I am running 2 x Dragonfish-24.04.0 installs connected via 100GB utilizing Cisco Nexus 9K switches. I am seeing zero errors on either interface, both systems are connected at 100GB/s, but yet when I am replicating snapshots one to the other I am seeing a cap at just over 8GB/s.

I know standard Linux needs some tuning to really get the funn bandwidth, but I didn’t want to go messing with tunables in Dragonfish until I knew for sure this was the issue.

Are there tunables specific to Dragonfish and 100GB Mellonox cards so I can get this resolved?

Many Thanks

Stux · April 27, 2024, 1:24am

100gbps links (because I doubt you have a tbps link) and you’re seeing 8GB/s?

Which seems like a pretty good result to me.

Or do you mean 8gigabits per second?

Stux · April 27, 2024, 1:27am

Meanwhile, even getting to 10gbps takes some doing. A pair of HDs is not going to do it.

So what is your storage?

Or are you just showing iperf results?

helojunkie · April 27, 2024, 1:28am

I was hoping for much closer to 12GB/s which would be near the max of the 100GB (100000000 Kbit) interfaces. Am I asking too much? 8GB/s is only about 2/3rds line rate unless I miscalculated.

helojunkie · April 27, 2024, 1:29am

No, this is what Dragonfish is showing during the actual transfer. I’m not sure how to upload an image or I would post the image from the dashboard.

Stux · April 27, 2024, 1:30am

How are you measuring this?

I will admit, I have zero experience with 100gbit networking.

but, I do believe it’s non trivial to saturate it.

helojunkie · April 27, 2024, 1:41am

This is just what the Scale Dashboards show, which is also what my Cisco N9Ks show.

helojunkie · April 27, 2024, 1:45am

Actually, Dragonfish is showing 8Gb/s, not 8GB/s, so I am WAY off, but maybe it’s a drive saturation issue?

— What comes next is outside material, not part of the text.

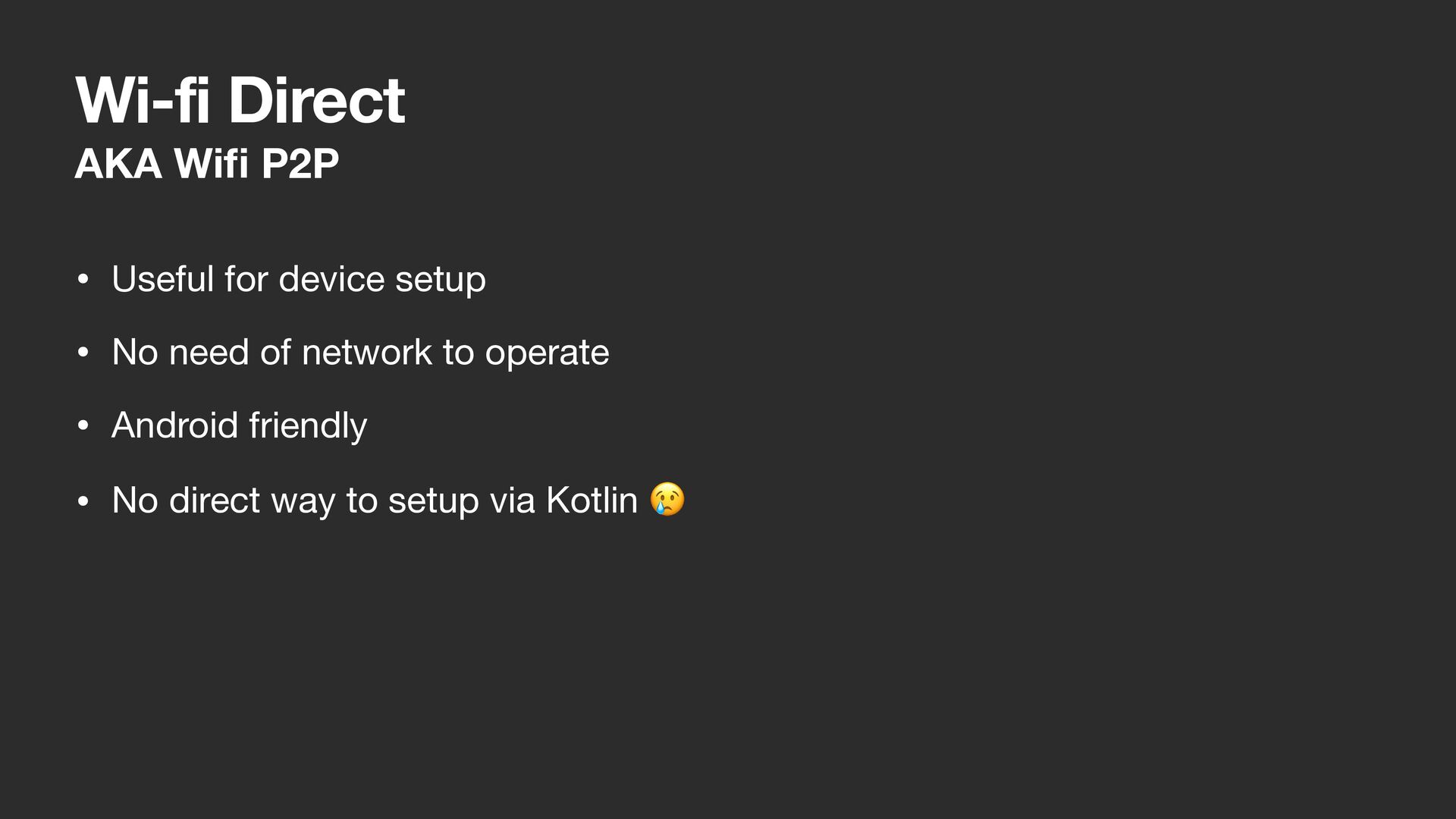Select the "Wi-fi Direct" slide title

240,99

Stux · April 27, 2024, 1:49am

Probably.

What drives do you have. What is your pool layout?

helojunkie · April 27, 2024, 1:50am

Both systems:
18 x 18TB WD HC550 7200RPM 12GB/s SAS Hard Drives
2 x 9 Drive RAIDZ2 VDEVs

Stux · April 27, 2024, 1:52am

In order to hit 1GB/s on my 10gbit system I needed to switch my 18 hard drives to 9 mirrors.

helojunkie · April 27, 2024, 1:54am

Interesting. I think the next time I have a replication running I will run nmon and watch the drive utilization, maybe that is the bottleneck!

Thanks for the insight.

Stux · April 27, 2024, 2:01am

SAS3 is up to 12gbps per port.

But HDs typically peform at about 100-280MB/s best case depending on if they’re reading from the inner or outer edge.

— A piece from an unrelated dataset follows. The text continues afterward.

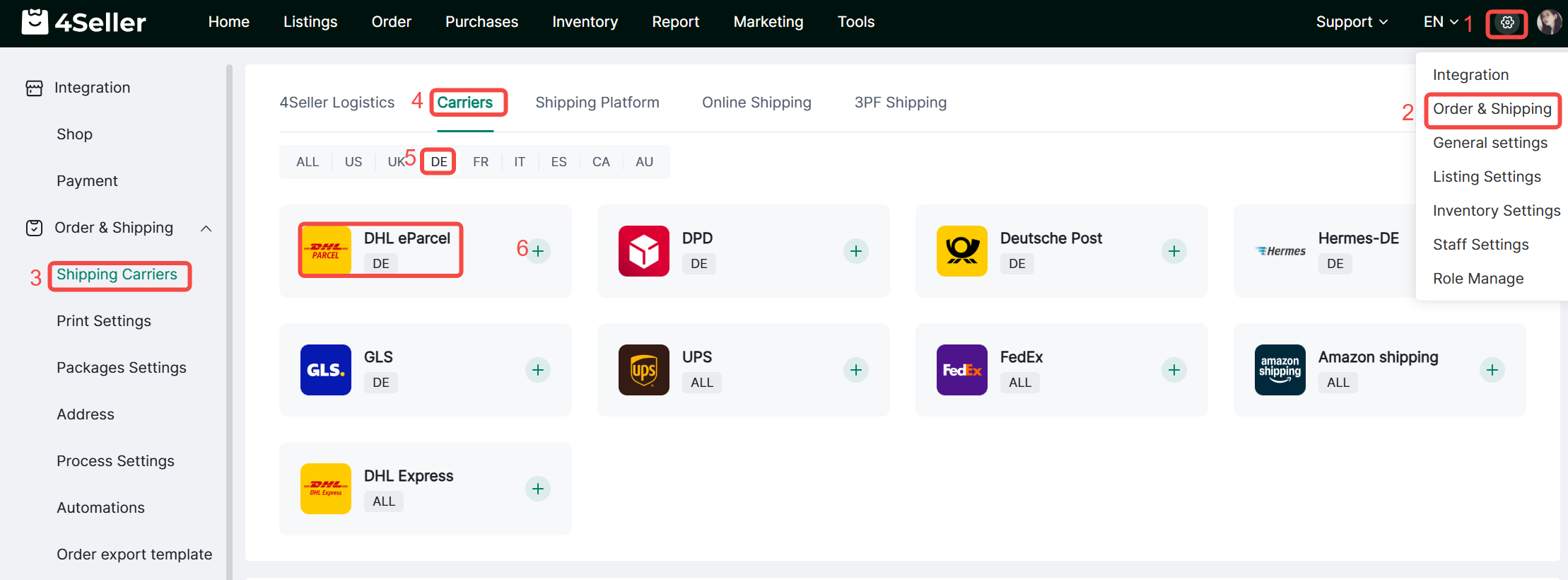
Task: Filter carriers by FR country
Action: point(481,162)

Meanwhile how is your HBA connected to your system?

Mine is PCIe Gen 2 8x. Which is good for a MAX of 4GB/s.

Maybe yours is Gen 3 8x and good for 8GB/s.

8GB/s is not going to saturate 100gbit. You’d need PCIe Gen 4 or 16x Gen 3 to do that.

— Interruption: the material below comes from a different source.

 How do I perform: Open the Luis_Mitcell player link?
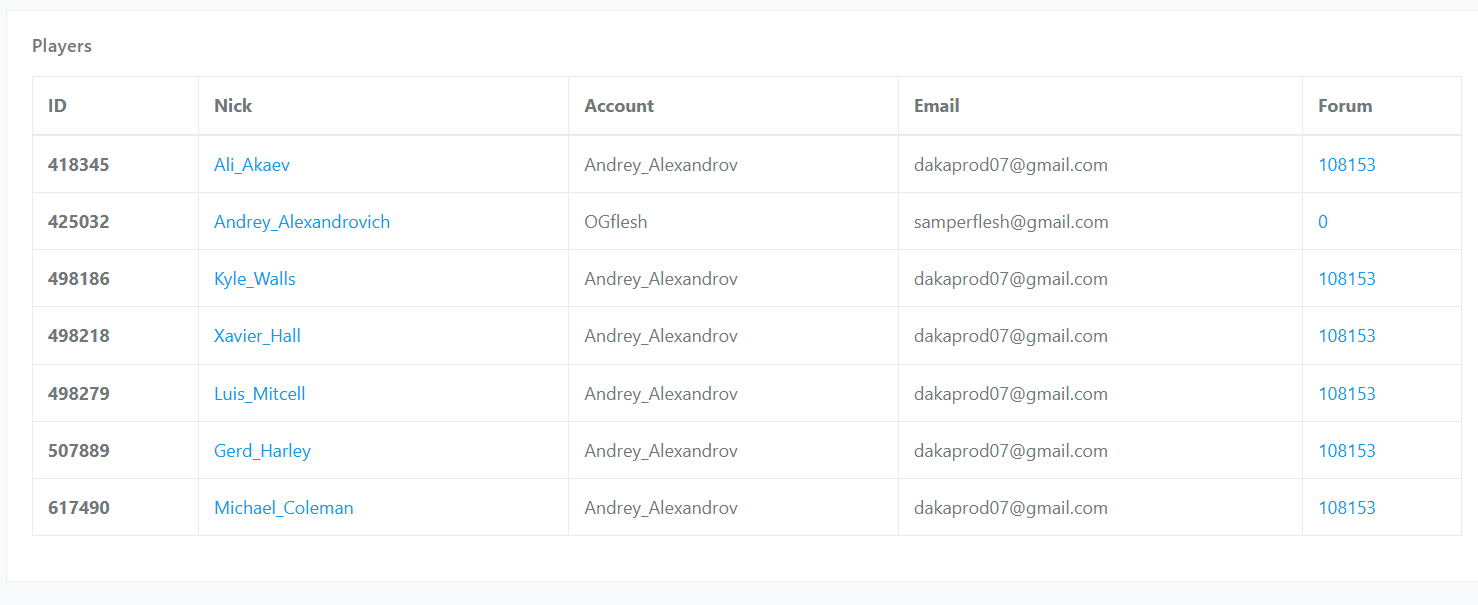pos(260,394)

And more or faster storage than you have.

helojunkie · April 27, 2024, 5:50pm

So I am running the LSI3008 in a Gen3 8x slot which should give me the full 12Gb/s SAS speed according to the Broadcom website.

I did a smaller replication this morning and was monitoring my drive utilization with nmon and all of the drives across the array hit over 80% utilization, so I am guessing you were spot on with the limitation being the drives and not the network.
I am going to check with a much larger replication later today.

etorix · April 27, 2024, 7:33pm

Thanks for getting the units right: Bytes with a capital ‘B’ vs. bits with a small ‘b’.

I have a flash-only NAS with two 8-wide raidz2 vdevs (mix of enterprise 3.84 TB drives), all attached to a 9305-16i. While scrubbing, TrueCommand reports a reading speed of 8-9 GBytes/s. You are NOT going to even approach this speed with two raidz2 vdevs of spinning drives; 8 Gbits/s looks like a reasonable mark.

I think you can mark the thread as “solved”, with a negative answer: There’s no hard limit (or not this one) in software, but your pool is very far from being capable of saturating a 100 GbE link.

helojunkie · April 27, 2024, 9:50pm

Thank you and @Stux both for helping me figure this out as a array issue and not a network issue. As I expand the units I suspect the speed will increase as I add more vdevs.